InterQual® Criteria are the clinical information the reviewer should consider when conducting reviews. Criteria comprise evidence-based clinical statements and rules for their application.

Depending on the product you select, criteria are organized in one of two formats:

Decision Tree

Question and Answer (Q&A)

Decision Tree

ⓘ  Note: Applies to InterQual® LOC: Acute Adult and Acute Pediatric, LOC: Long Term Acute Care, LOC Inpatient Rehabilitation, LOC: Subacute and Skilled Nursing; BH: Adult and Geriatric Psychiatry, BH: Child and Adolescent Psychiatry, BH: Substance Use Disorders; and CP: Retrospective Monitoring and Specialty Referral products.

In this format, the criteria are presented in a decision tree workflow in which you can see all the clinical statements and rules as you select criteria to conduct a review. Criteria includes indications, criteria points, rules, and notes. You can select as many criteria points as you like or as recommended by your organization. However, only the minimum must be selected (as required by the rules) in order for criteria to be met.

Criteria in decision-tree format have these features:

  • Criteria points: Refer to test results, medications, symptoms findings, or medical management. Criteria points support the reasons or indications; that is, they identify specific clinical elements that must be satisfied to justify the appropriateness of the intervention/service.
  • Criteria in a decision tree have top-level criteria points with one or more levels of underlying criteria points.
  • Rules: Specify how many of the underlying criteria points are needed to meet criteria, ensuring that reviewers apply criteria consistently. One, Both, and All are examples of rules.
  • In Level of Care Acute Criteria and Care Planning (Specialty Referral) Criteria, in some cases, to meet criteria, the patient must meet criteria for a criteria point with a rule AND for the underlying criteria. If you select criteria with this rule and you don't complete the selection, an indicator and text will appear to prompt you to finish the selection.
  • Simple All: In Level of Care and Behavioral Health Criteria, where clinically appropriate, if you select a parent criteria point with a rule of All (or Both) that has only one level of underlying criteria points, then all of those underlying criteria points are automatically selected.
  • Rule of One: For this rule, you can select only one underlying criteria point. If you select a second criteria point, an error message appears.
  • Criteria Status: The criteria status (initially, Criteria Not Met) displays as you conduct a review. If you select criteria points that meet the criteria, the status changes to Criteria Met. In Level of Care, Acute Adult or Pediatric criteria subsets, if you select criteria points that meet criteria for a specific level of care, the status indicates that level of care ( for example, Acute Met). For more information on criteria status, see About Criteria Status.
  • Criteria Notes: Provide information such as explanations, definitions of medical terminology, information about a clinical condition, and specific reviewer instructions. For more information on criteria notes, see Notes and Symbols.

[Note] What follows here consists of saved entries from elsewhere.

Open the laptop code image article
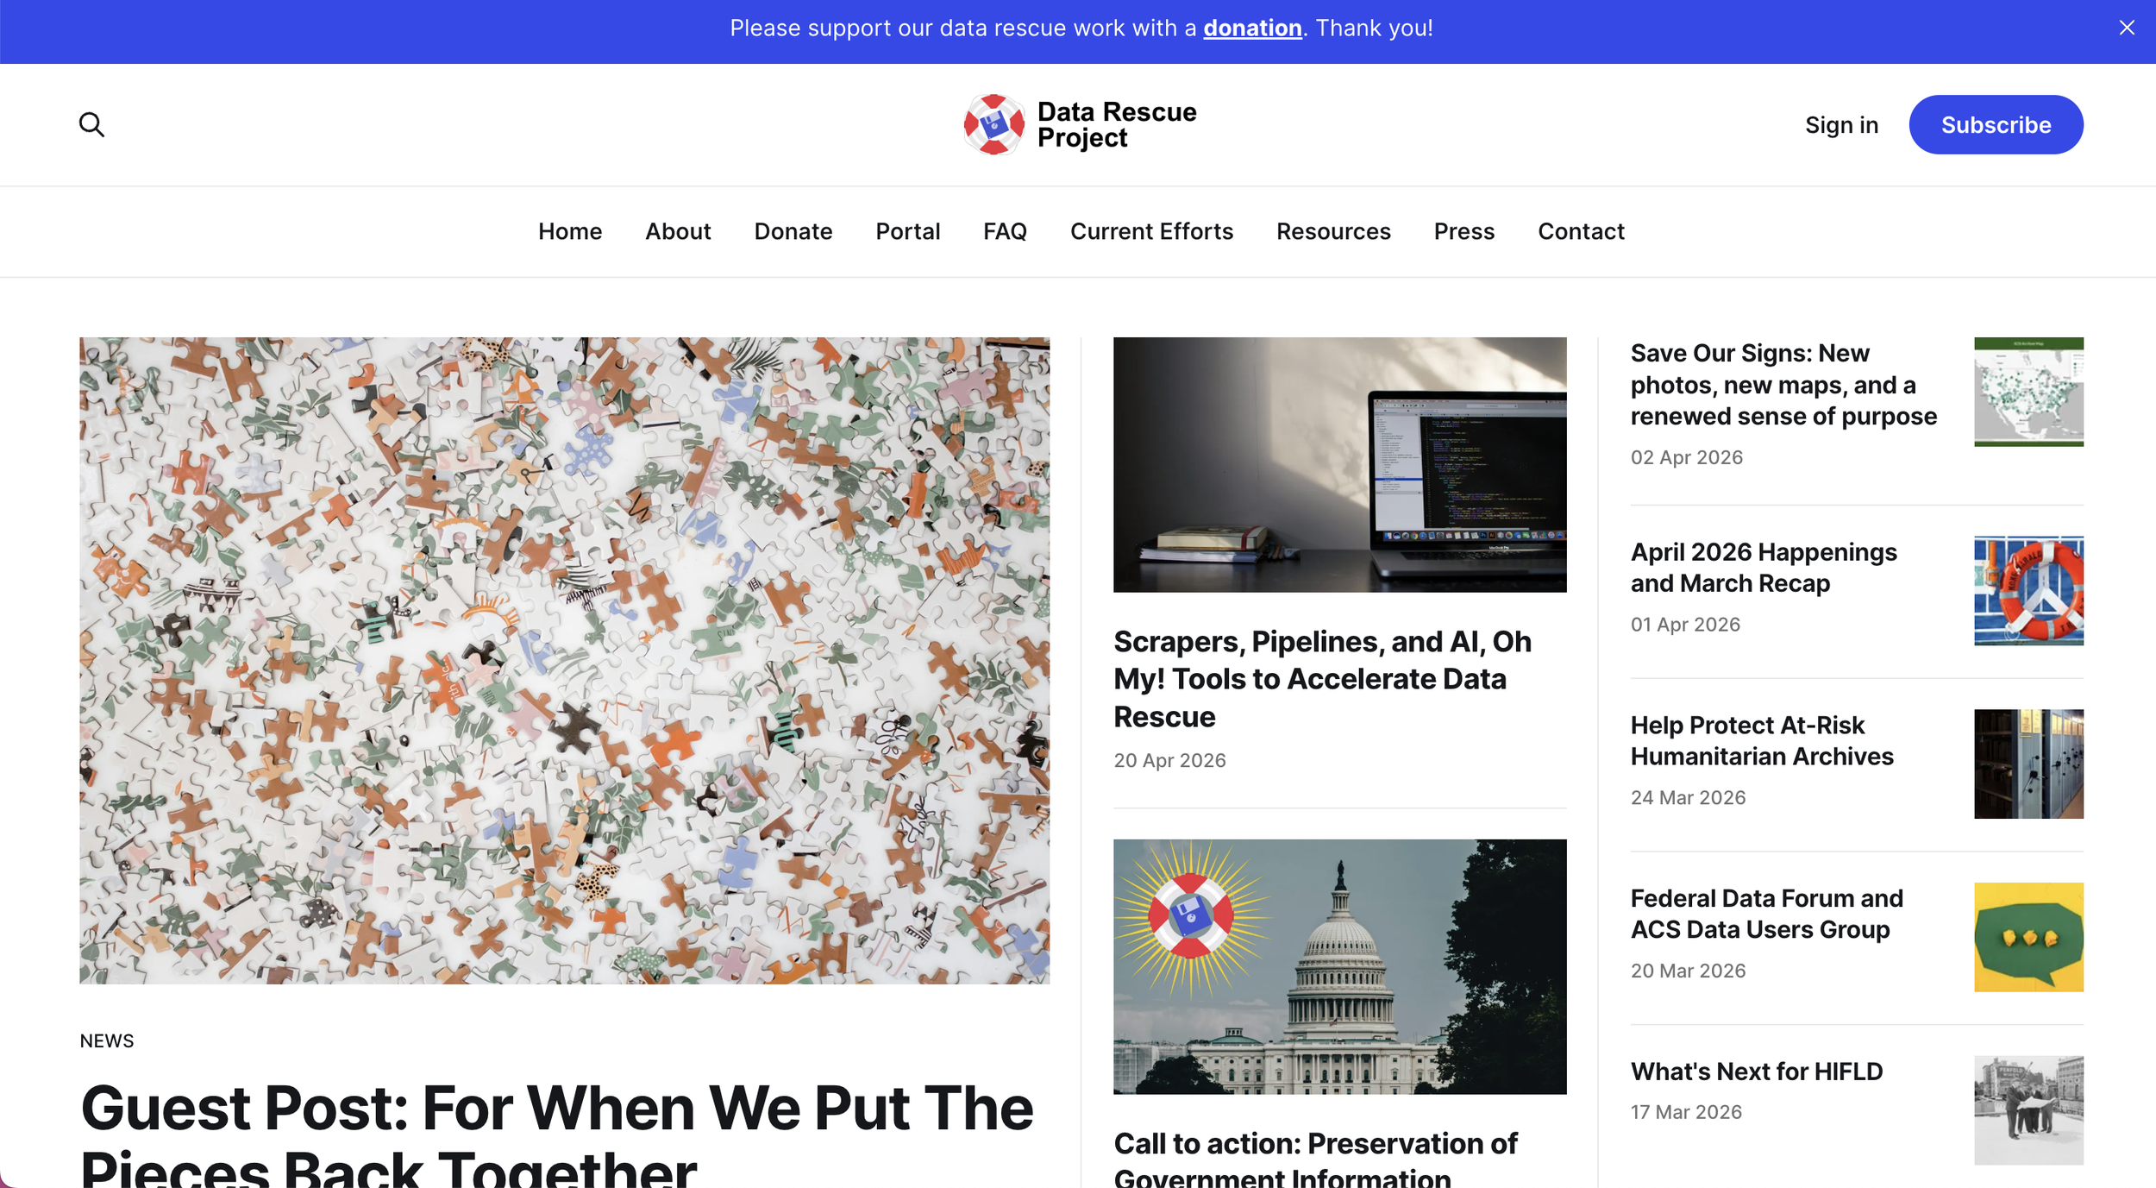 point(1339,464)
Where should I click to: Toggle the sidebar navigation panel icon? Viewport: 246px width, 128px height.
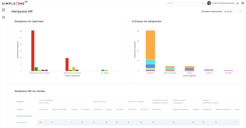click(4, 10)
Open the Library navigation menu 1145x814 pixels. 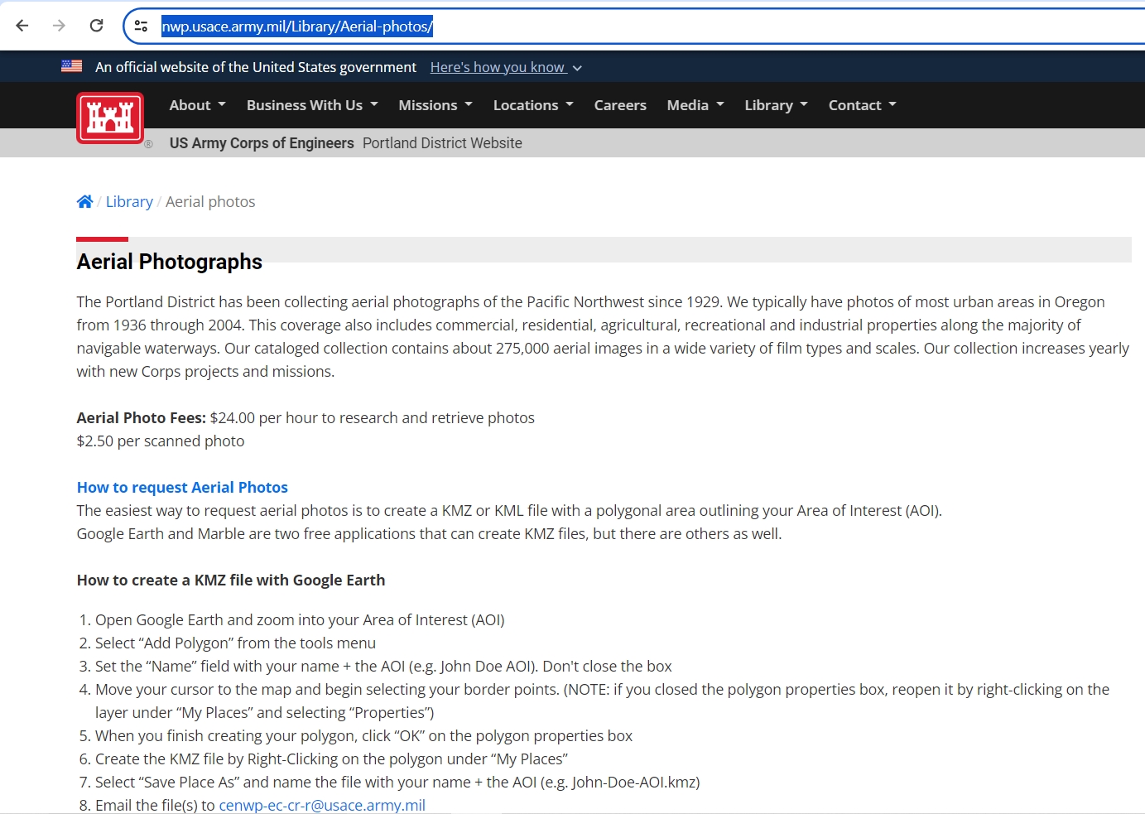coord(776,105)
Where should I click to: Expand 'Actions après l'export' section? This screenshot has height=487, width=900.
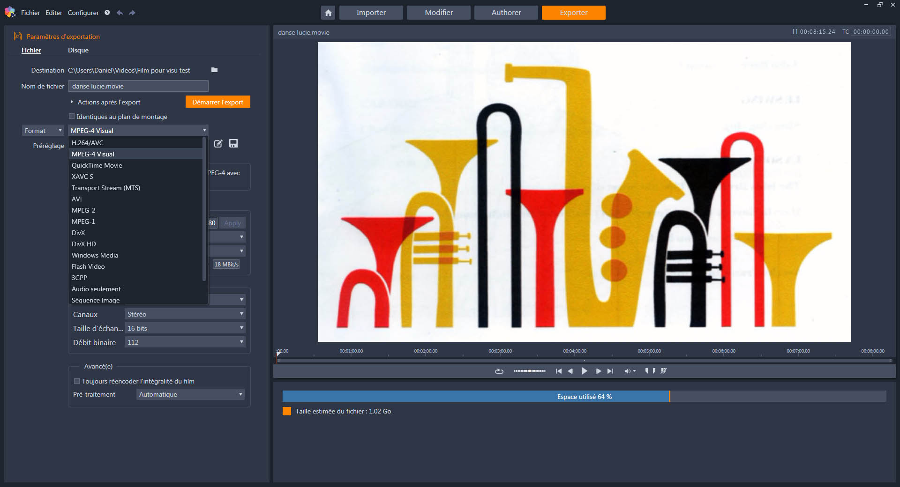pos(72,102)
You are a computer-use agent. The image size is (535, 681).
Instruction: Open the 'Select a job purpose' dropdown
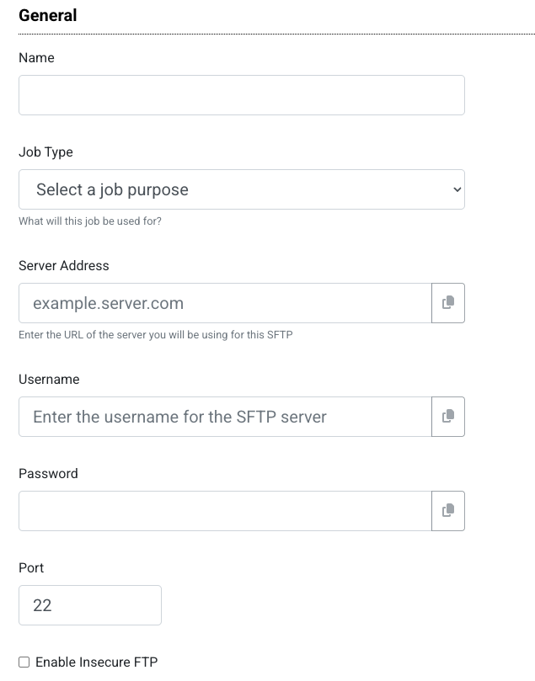[241, 189]
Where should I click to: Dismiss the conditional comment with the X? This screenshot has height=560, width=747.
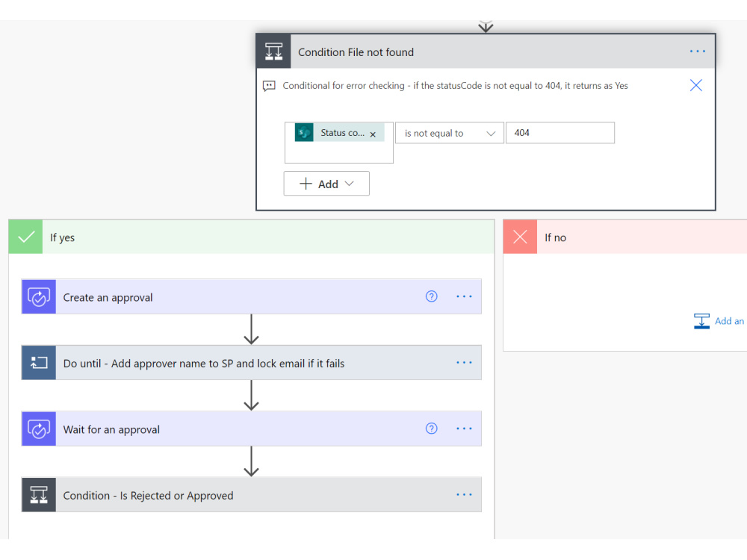[x=696, y=86]
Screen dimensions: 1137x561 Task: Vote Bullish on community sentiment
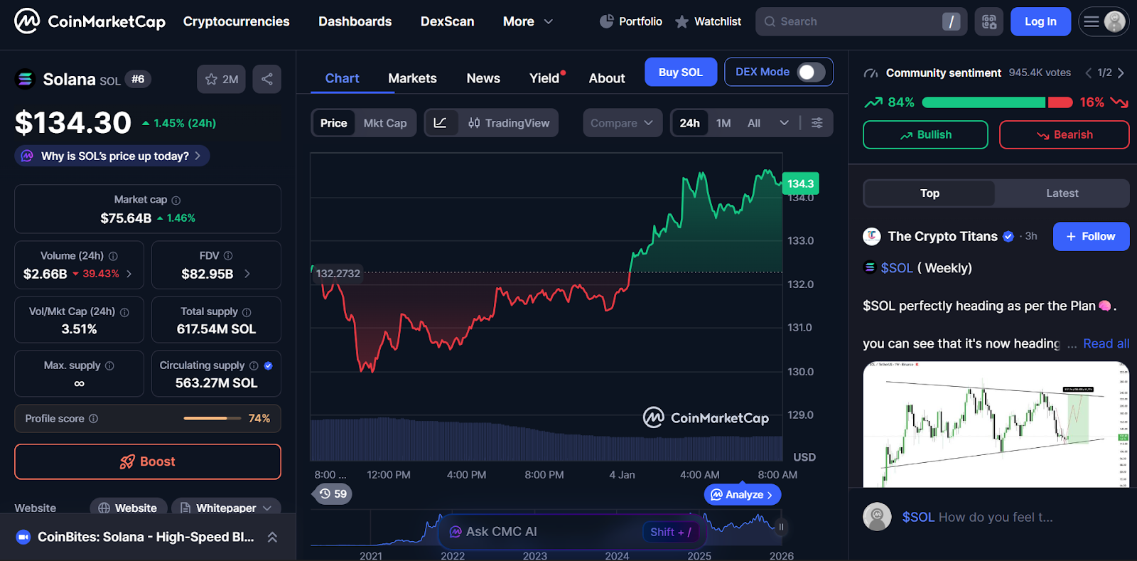click(x=925, y=134)
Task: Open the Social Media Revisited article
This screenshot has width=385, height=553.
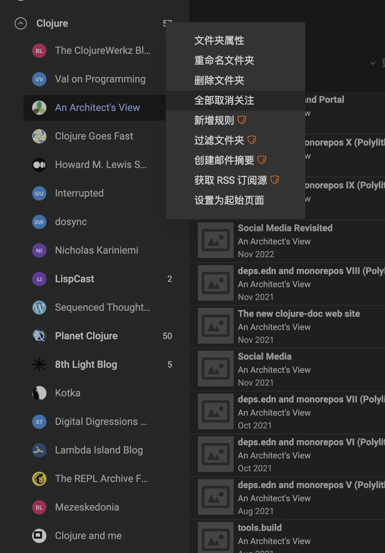Action: [x=285, y=228]
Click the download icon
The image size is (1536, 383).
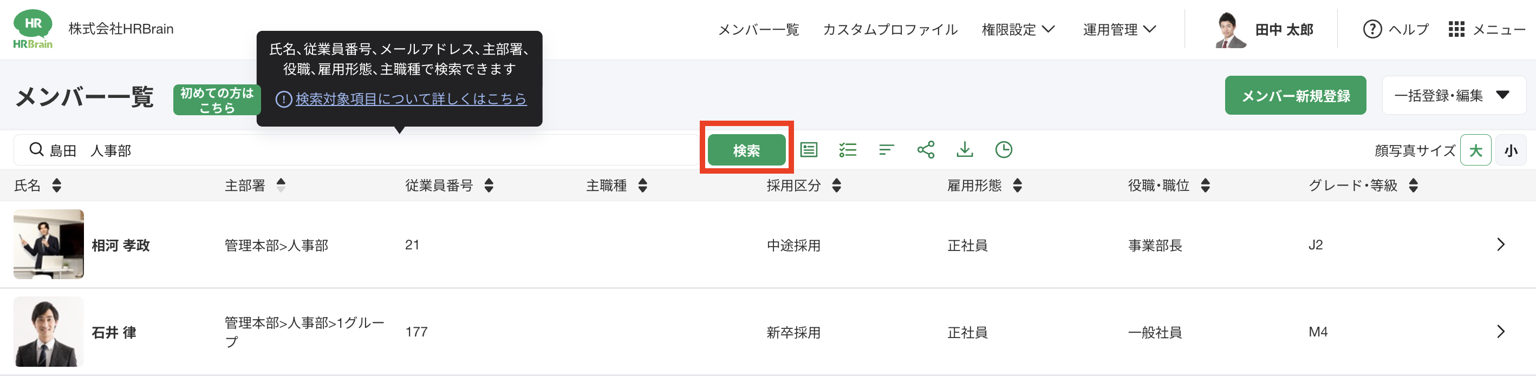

Question and Answer (Q & A)

ⓘ  Note: Applies to InterQual® LOC: Home Care Q & A and Outpatient Rehabilitation & Chiropractic; InterQual® BH: Behavioral Health Services; CP: Procedures, CP: Imaging, CP: Specialty Rx Oncology, CP: Specialty Rx Non-Oncology, CP: Molecular Diagnostics, CP: Durable Medical Equipment; all Medicare Content Navigator products; Concert Genetics Navigator; and The ASAM Criteria®1 Navigator.

In this format, criteria are presented in an interactive question-and-answer workflow that represents the same types of clinical statements and rules as those presented in a decision tree. As you conduct a medical review, your answers will lead you to the most appropriate drug, procedure, imaging study, test, service, or medical equipment. When you complete the medical review, the results display in the Recommendations screen where you can choose among the recommendations, if any.

Questions and Recommendations

Answers are in one of the following formats:

  • Single-response: Choose one.
  • Multiple select: Choose all that apply.

The questions may also include criteria notes and rules that provide additional information and directions.

Each recommendation might have the following associated with it.

  • Medical codes such as ICD, CPT®, and HCPCS.
  • Rules that specify how some recommended services should be used with each other or should be mutually exclusive. For example, a Mutually Exclusive (ME) rule indicates that you can select only one of the recommendations.
  • Utilization benchmark information, which provides guidance around a typical length of stay for a condition, is available for inpatient procedures in the Care Planning: Procedures.
  • A value associated with the recommendation, such as hour(s) per day, time(s) per year, or visit(s). For example, a Home Physical Therapy recommendation might indicate a number of visits within a given time frame, such as 6 visits within 2 weeks.
  • Flags that provide explanatory text based on the results from the medical review. For example, a recommendation for a prescription medication might have an off-label flag. Specialty Rx Oncology drugs that are recommended for off-label use are based on the NCCN Drugs & Biologics Compendium (NCCN Compendium®.